Impairment of long-lived assets
      Long-lived assets and intangible assets with definite lives are reviewed for impairment whenever events or changes in circumstances indicate that the carrying amount of such assets may not be recoverable. Our review is based on our projection of the undiscounted future operating cash flows of the underlying assets. To the extent such projections indicate that future undiscounted cash flows are not sufficient to recover the carrying amounts of related assets, a charge is recorded to reduce the carrying amount to the projected future discounted cash flows.
Income taxes
      We account for income taxes in accordance with Statement of Financial Accounting Standards No. 109, “Accounting for Income Taxes.” Under this method, deferred income taxes are determined based on the difference between the financial statement and tax bases of assets and liabilities using enacted tax rates in effect for the year in which the differences are expected to reverse. Valuation allowances are established when necessary to reduce deferred tax assets to the amounts expected to be realized. Income tax expense consists of our current and deferred provisions for U.S. and foreign income taxes.

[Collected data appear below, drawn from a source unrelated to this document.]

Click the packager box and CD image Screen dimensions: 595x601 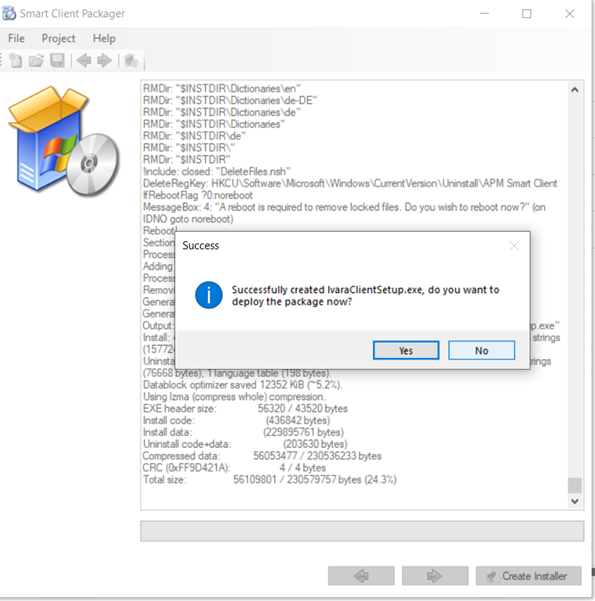pyautogui.click(x=64, y=141)
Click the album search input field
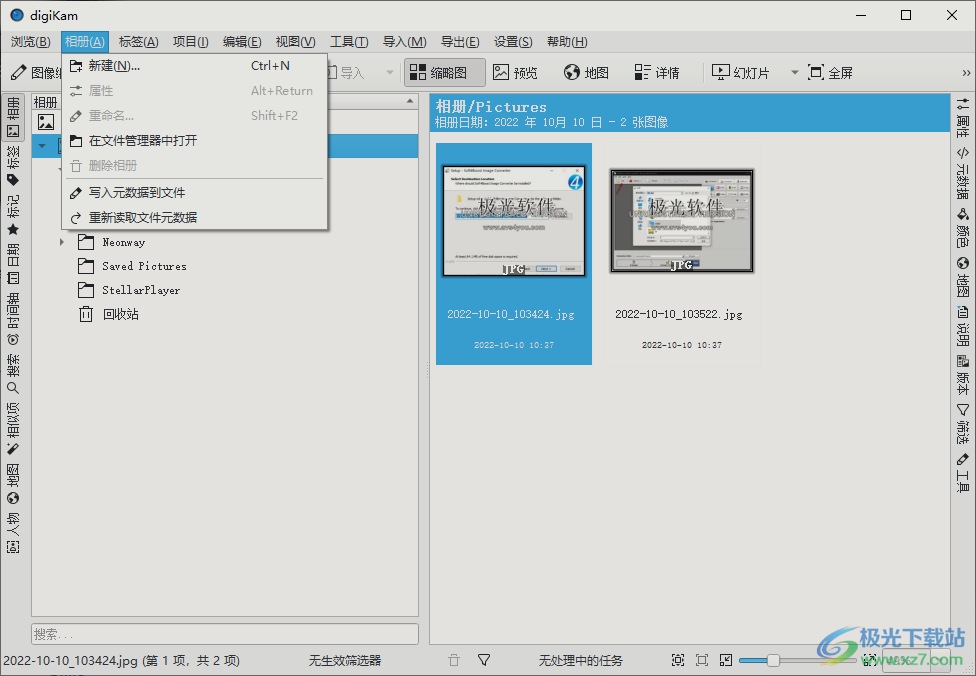 tap(224, 634)
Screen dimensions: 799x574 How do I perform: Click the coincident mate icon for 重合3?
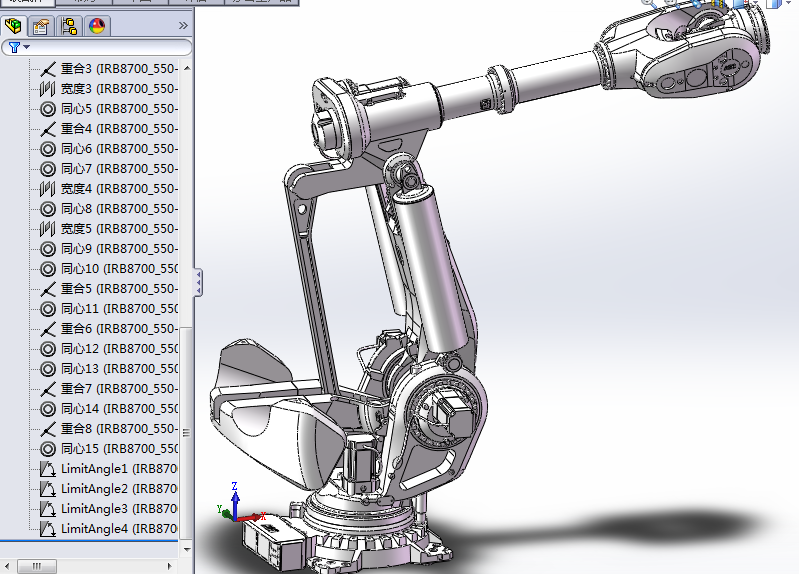47,69
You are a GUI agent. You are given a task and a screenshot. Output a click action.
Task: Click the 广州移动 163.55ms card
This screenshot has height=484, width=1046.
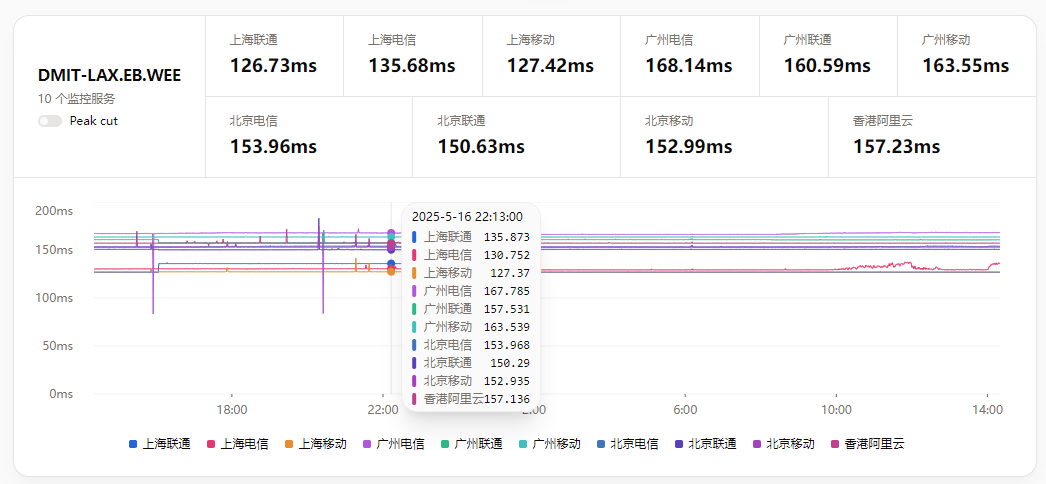[x=966, y=56]
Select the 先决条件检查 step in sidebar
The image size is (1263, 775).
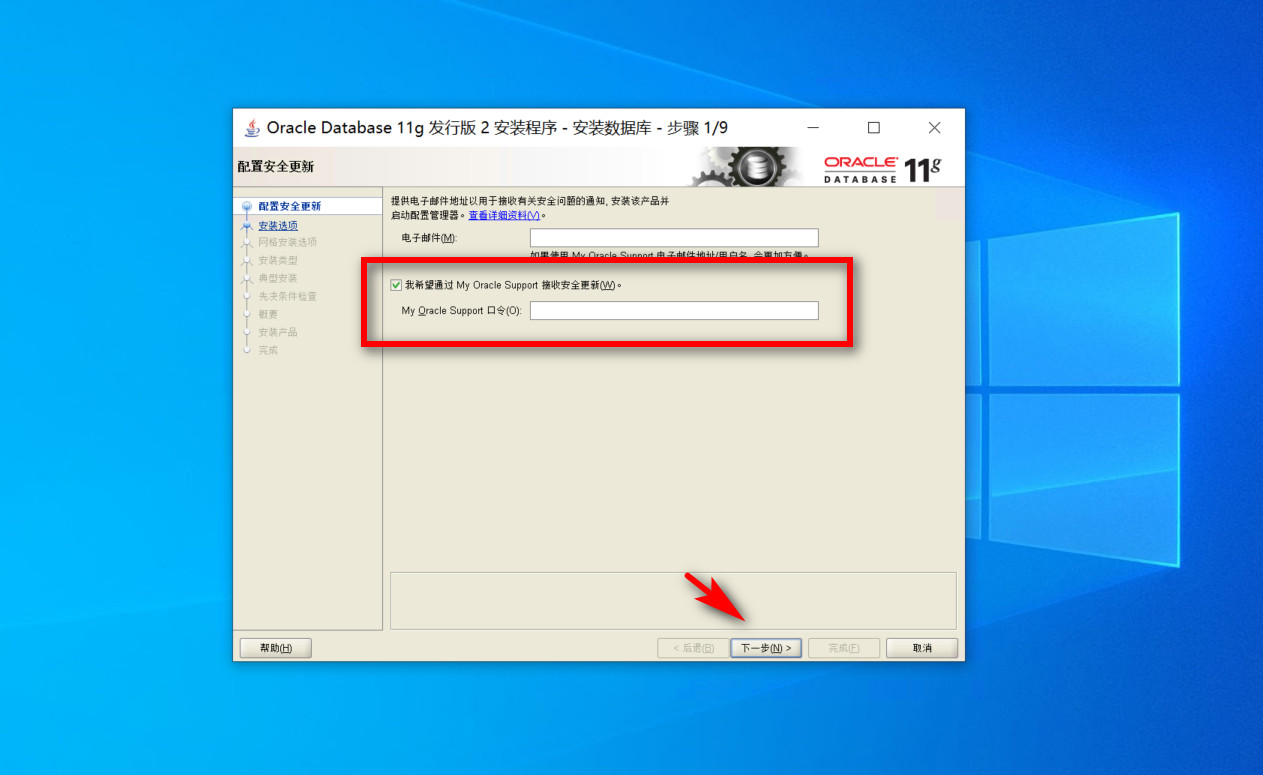(x=287, y=296)
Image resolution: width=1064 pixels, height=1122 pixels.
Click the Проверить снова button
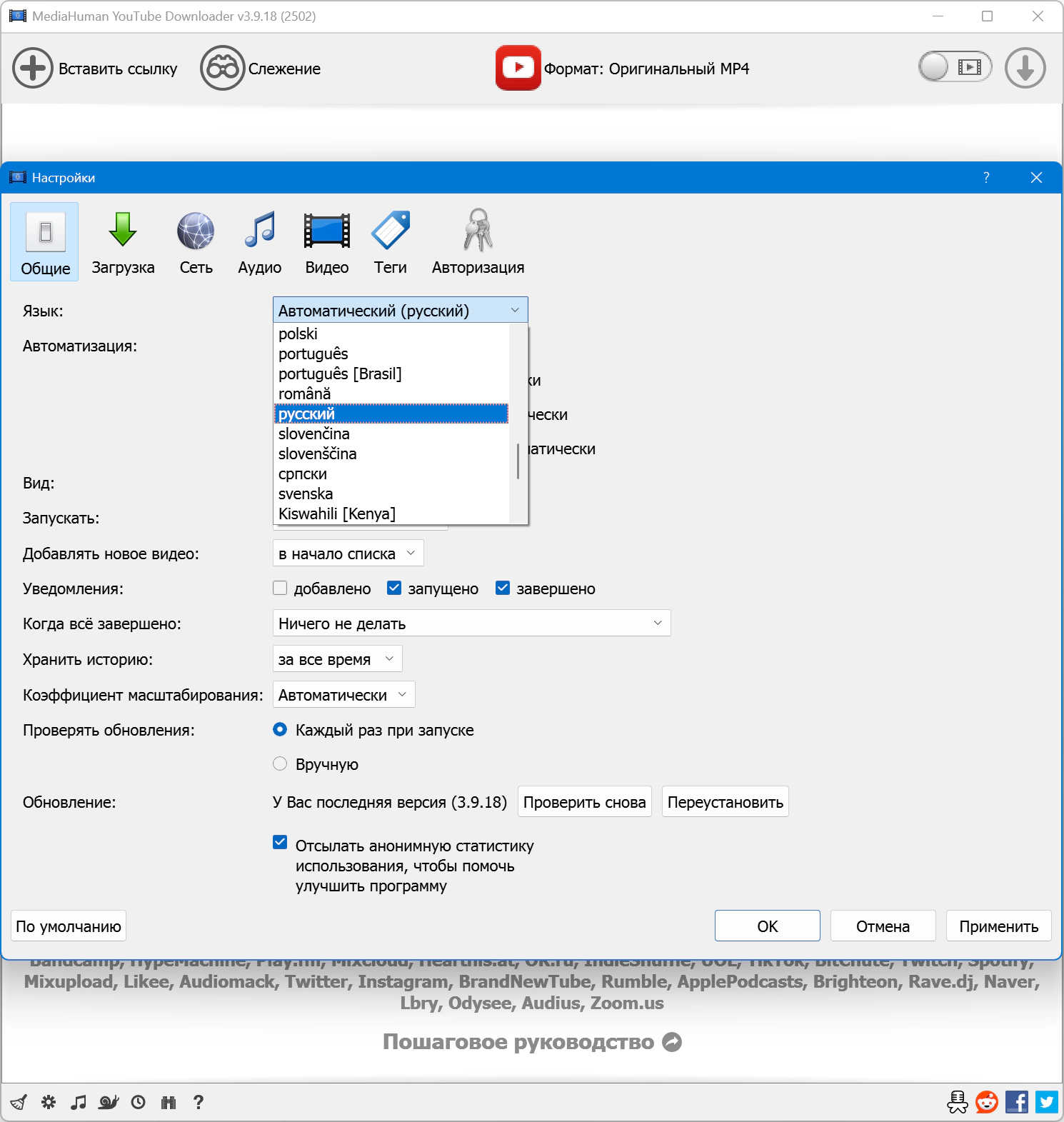[584, 802]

      At December 31, 2005, we had deferred tax assets in excess of deferred tax liabilities of $30,400. Based upon our estimates of future taxable income and review of available tax planning strategies, we believe it is more likely than not that only $14,418 of such assets will be realized, resulting in a valuation allowance at December 31, 2005, of $15,982 relating primarily to foreign jurisdictions. On a quarterly basis, we evaluate the need for and adequacy of this valuation allowance based on the expected realizability of our deferred tax assets and adjust the amount of such allowance, if necessary. The factors used to assess the likelihood of realization include our latest forecast of future taxable income and available tax planning strategies that could be implemented to realize the net deferred tax assets.

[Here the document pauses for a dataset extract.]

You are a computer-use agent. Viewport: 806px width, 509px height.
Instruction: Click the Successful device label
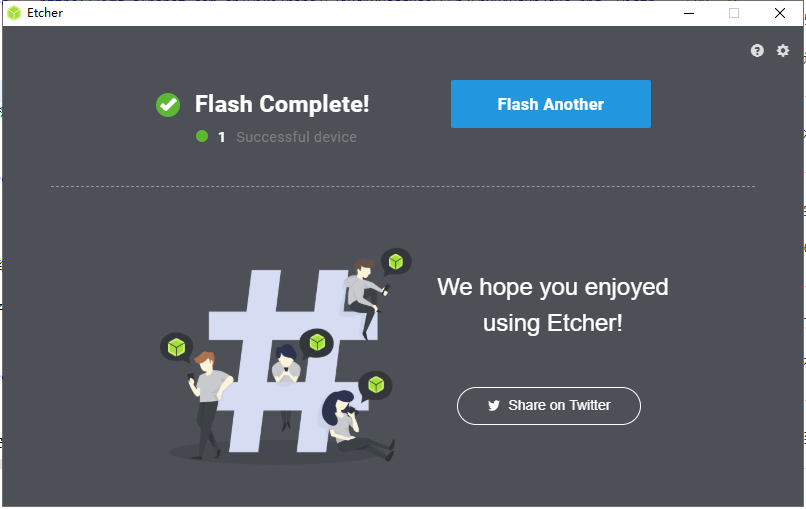pyautogui.click(x=296, y=137)
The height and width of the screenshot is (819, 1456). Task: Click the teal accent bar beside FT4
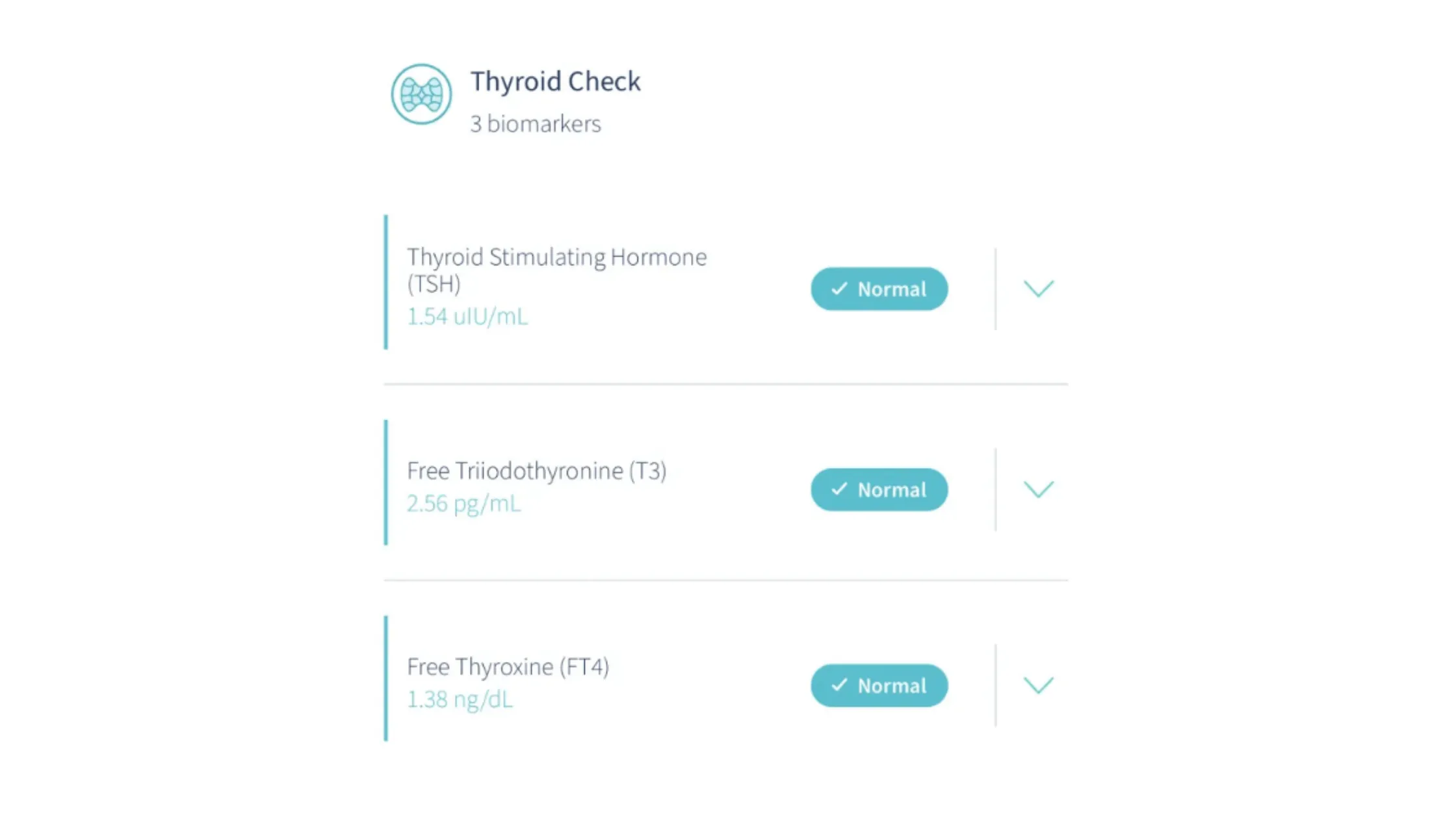(386, 679)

      We do not provide for U.S. income tax on the undistributed earnings of our non-U.S. subsidiaries. Except for amounts repatriated pursuant to the American Jobs Creation Act of 2004 (the Act), we intend to either permanently invest our non-U.S. earnings or remit such earnings in a tax-free manner. The Act provided a temporary incentive through December 31, 2005, for U.S. companies to repatriate income earned abroad by providing an 85 percent dividends received deduction for certain dividends from foreign subsidiaries. All funds repatriated under the Act were invested in the U.S. under a qualifying domestic reinvestment plan approved by our management and Board of Directors. Income tax expense for 2005 included $2,762 of income tax expense on $42,156 of foreign earnings repatriated pursuant to the Act.

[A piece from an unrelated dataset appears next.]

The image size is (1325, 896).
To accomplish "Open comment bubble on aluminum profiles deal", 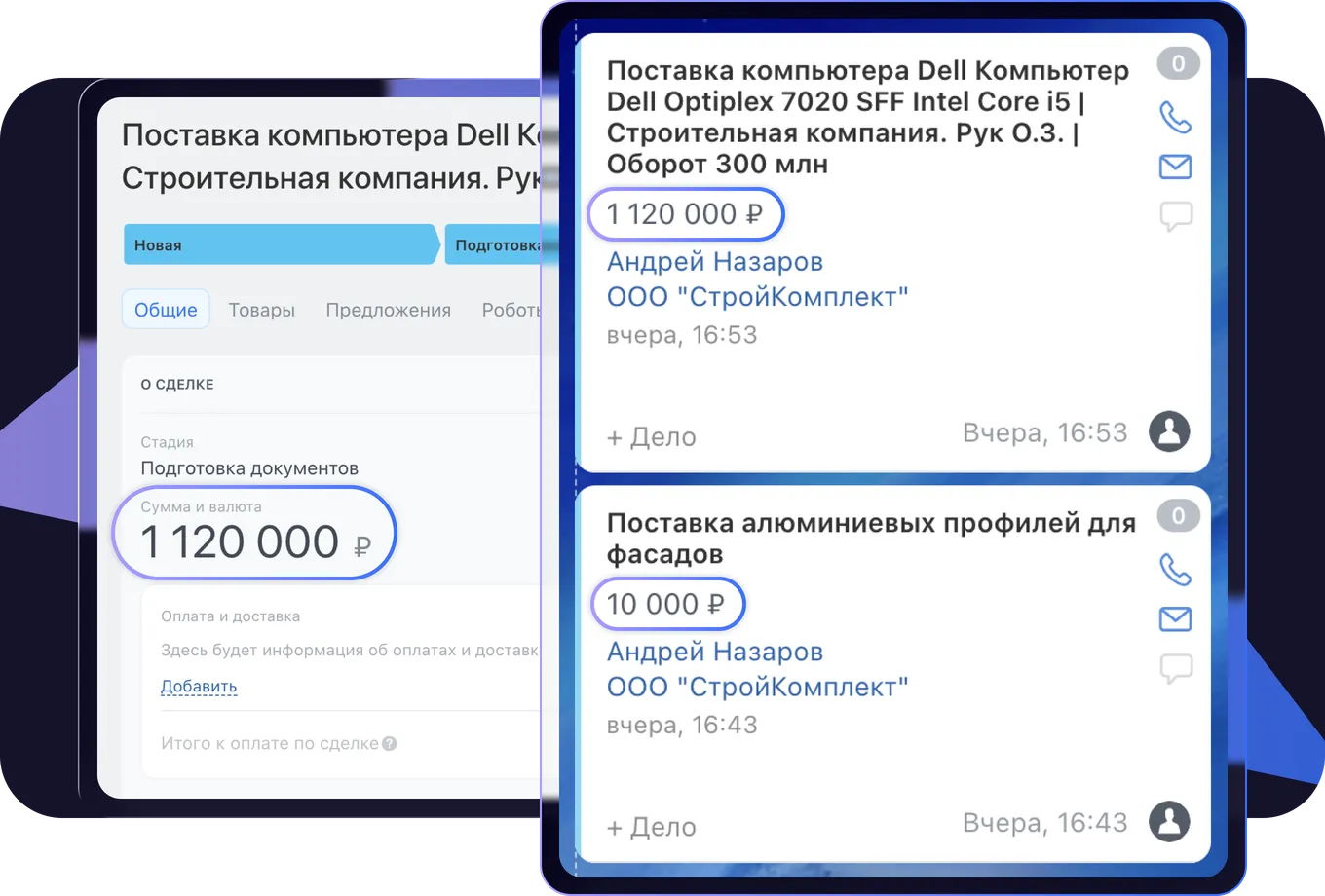I will (1176, 668).
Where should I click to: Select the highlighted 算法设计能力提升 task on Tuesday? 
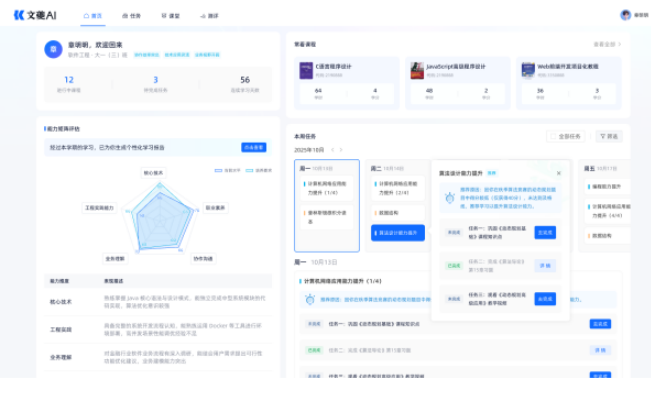click(x=397, y=232)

      The cumulative amount of undistributed earnings (as calculated for income tax purposes) of our non-U.S. subsidiaries was approximately $150,316 at December 31, 2005, and $186,380 at December 31, 2004. Such earnings include pre-acquisition earnings of non-U.S. entities acquired through stock purchases and are intended to be invested outside of the U.S. indefinitely. The ultimate tax liability related to repatriation of such earnings is dependent upon future tax planning opportunities and is not estimable at the present time.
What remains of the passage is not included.